Brooklyn vs Dark Teal
Brooklyn (Behr) and Dark Teal (Jotun) come from different manufacturers. Both sit in the blue-grey family, which is useful context if you're narrowing within a single hue direction. Their light reflectance values are nearly the same — 12 vs 11 — so neither will read significantly brighter or darker than the other. Where Brooklyn leans blue, Dark Teal reads cool — a distinction that shifts noticeably depending on the light source and surrounding finishes. A ΔE of 2.7 puts them in subtle territory — distinguishable in direct comparison, less so from across a room. Below you'll find 1 real-room photo comparison where both colors appear side by side, plus 5 simulated room previews.
Brooklyn vs Dark Teal in Real Spaces
1 real room side by side. Brooklyn and Dark Teal are close enough that the difference can be hard to judge from a chip alone — these photos show how each reads at scale, across different spaces and lighting conditions.
Bedroom
Bedrooms are typically lit with warmer, lower light than the rest of the house — a condition that flatters warm tones and deepens cool ones. In photos like these you're seeing the difference at its most direct. In a finished room, the distinction is there but not dramatic.
Color Details
Brooklyn vs Dark Teal Simulated Comparison
5 simulated room previews — drag the slider on each to see Brooklyn on one side and Dark Teal on the other.

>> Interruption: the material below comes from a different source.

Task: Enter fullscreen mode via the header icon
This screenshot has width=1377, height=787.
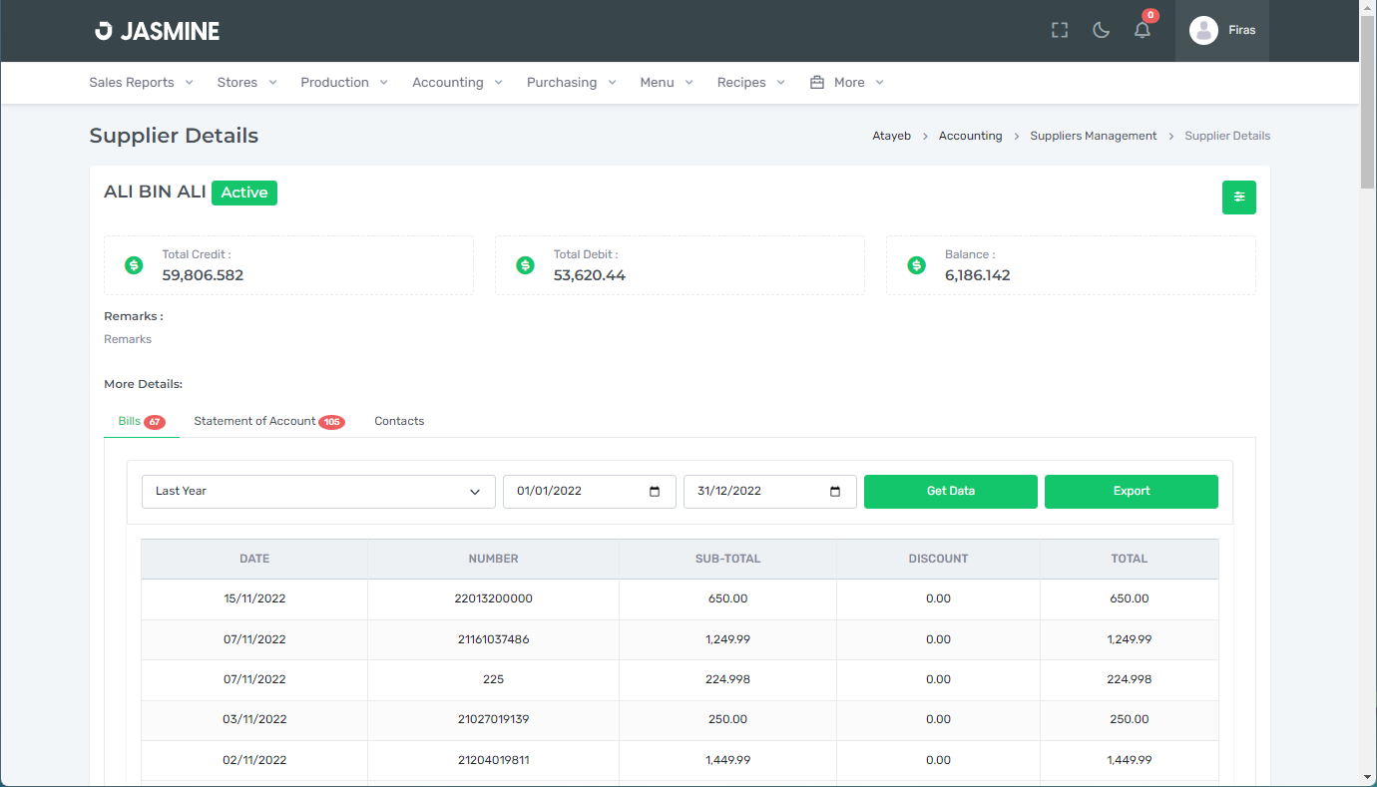Action: pyautogui.click(x=1060, y=31)
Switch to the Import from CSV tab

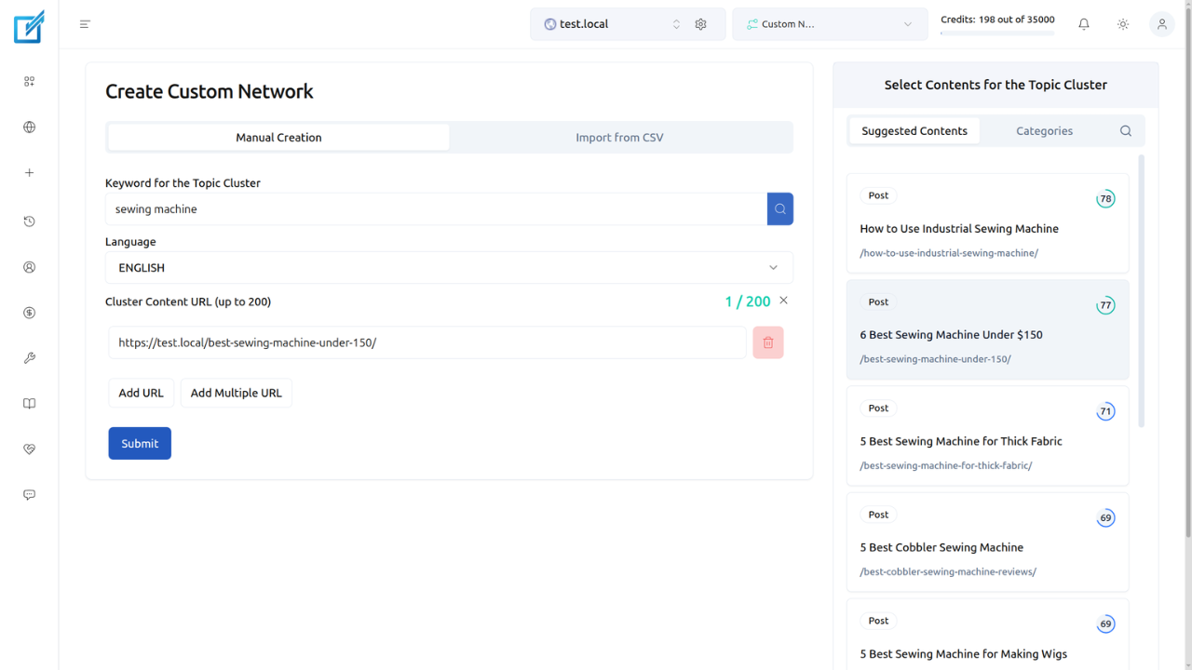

Digital color is approximate. These simulations are generated from the manufacturer's hex values and overlaid on grayscale room photos — your screen's calibration, brightness, and viewing angle all affect how they render. Before committing to either color, test physical samples in your own space under the light you actually live with.
More Brooklyn comparisons
See how Brooklyn stacks up against other well-photographed colors across different brands and tones.